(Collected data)

>>

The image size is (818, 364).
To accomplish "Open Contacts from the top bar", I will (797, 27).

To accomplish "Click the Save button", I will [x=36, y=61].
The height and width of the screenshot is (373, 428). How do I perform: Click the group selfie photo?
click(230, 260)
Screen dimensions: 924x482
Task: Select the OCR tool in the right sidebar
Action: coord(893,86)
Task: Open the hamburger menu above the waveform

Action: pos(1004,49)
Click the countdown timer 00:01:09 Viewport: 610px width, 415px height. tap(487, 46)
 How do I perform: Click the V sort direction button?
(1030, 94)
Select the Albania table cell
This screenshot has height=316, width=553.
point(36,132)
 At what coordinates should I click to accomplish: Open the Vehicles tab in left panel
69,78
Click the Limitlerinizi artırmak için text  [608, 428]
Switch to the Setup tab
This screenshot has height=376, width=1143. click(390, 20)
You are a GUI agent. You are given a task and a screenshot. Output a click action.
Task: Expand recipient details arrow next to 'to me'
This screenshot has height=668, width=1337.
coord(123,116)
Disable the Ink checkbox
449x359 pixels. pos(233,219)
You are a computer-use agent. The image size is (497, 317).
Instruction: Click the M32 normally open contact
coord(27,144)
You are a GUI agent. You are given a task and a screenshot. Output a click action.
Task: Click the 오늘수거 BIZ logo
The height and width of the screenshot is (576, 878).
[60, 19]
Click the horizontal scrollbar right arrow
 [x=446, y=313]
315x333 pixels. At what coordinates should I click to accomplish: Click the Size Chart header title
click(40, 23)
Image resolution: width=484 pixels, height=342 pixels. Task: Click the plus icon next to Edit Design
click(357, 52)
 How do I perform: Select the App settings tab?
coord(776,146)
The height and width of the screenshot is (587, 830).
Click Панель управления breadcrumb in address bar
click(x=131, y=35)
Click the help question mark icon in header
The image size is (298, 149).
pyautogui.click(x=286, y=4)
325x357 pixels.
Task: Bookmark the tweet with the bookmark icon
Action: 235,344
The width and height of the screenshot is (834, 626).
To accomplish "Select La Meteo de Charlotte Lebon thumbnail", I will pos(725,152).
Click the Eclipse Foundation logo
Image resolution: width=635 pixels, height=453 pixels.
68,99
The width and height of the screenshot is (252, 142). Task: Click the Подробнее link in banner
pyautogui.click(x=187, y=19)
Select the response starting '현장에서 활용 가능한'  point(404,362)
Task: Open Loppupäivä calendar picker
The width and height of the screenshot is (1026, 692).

<<

■ **WHAT YOU NEED TO DO**:
Repeat all of the records above exactly as they appear.

■ **RESULT OF THE TASK**:
The image size is (818, 364).
To accomplish "Open Contacts from the top bar", I will (797, 27).

To accomplish "Click the Save button", I will [x=36, y=61].
The height and width of the screenshot is (373, 428). How do I perform: Click the group selfie photo?
click(230, 260)
Screen dimensions: 924x482
Task: Select the OCR tool in the right sidebar
Action: coord(893,86)
Task: Open the hamburger menu above the waveform

Action: pos(1004,49)
Click the countdown timer 00:01:09 Viewport: 610px width, 415px height. tap(487, 46)
 How do I perform: Click the V sort direction button?
(1030, 94)
Select the Albania table cell
This screenshot has height=316, width=553.
point(36,132)
 At what coordinates should I click to accomplish: Open the Vehicles tab in left panel
69,78
Click the Limitlerinizi artırmak için text  [608, 428]
Switch to the Setup tab
This screenshot has height=376, width=1143. click(390, 20)
You are a GUI agent. You are given a task and a screenshot. Output a click action.
Task: Expand recipient details arrow next to 'to me'
This screenshot has height=668, width=1337.
coord(123,116)
Disable the Ink checkbox
449x359 pixels. pos(233,219)
You are a computer-use agent. The image size is (497, 317).
Instruction: Click the M32 normally open contact
coord(27,144)
You are a GUI agent. You are given a task and a screenshot. Output a click action.
Task: Click the 오늘수거 BIZ logo
The height and width of the screenshot is (576, 878).
[60, 19]
Click the horizontal scrollbar right arrow
 [x=446, y=313]
315x333 pixels. At what coordinates should I click to accomplish: Click the Size Chart header title
click(40, 23)
Image resolution: width=484 pixels, height=342 pixels. Task: Click the plus icon next to Edit Design
click(357, 52)
 How do I perform: Select the App settings tab?
coord(776,146)
The height and width of the screenshot is (587, 830).
Click Панель управления breadcrumb in address bar
click(x=131, y=35)
Click the help question mark icon in header
The image size is (298, 149).
pyautogui.click(x=286, y=4)
325x357 pixels.
Task: Bookmark the tweet with the bookmark icon
Action: 235,344
The width and height of the screenshot is (834, 626).
To accomplish "Select La Meteo de Charlotte Lebon thumbnail", I will pos(725,152).
Click the Eclipse Foundation logo
Image resolution: width=635 pixels, height=453 pixels.
68,99
The width and height of the screenshot is (252, 142). Task: Click the Подробнее link in banner
pyautogui.click(x=187, y=19)
Select the response starting '현장에서 활용 가능한'  point(404,362)
Task: Open Loppupäivä calendar picker
The width and height of the screenshot is (1026, 692).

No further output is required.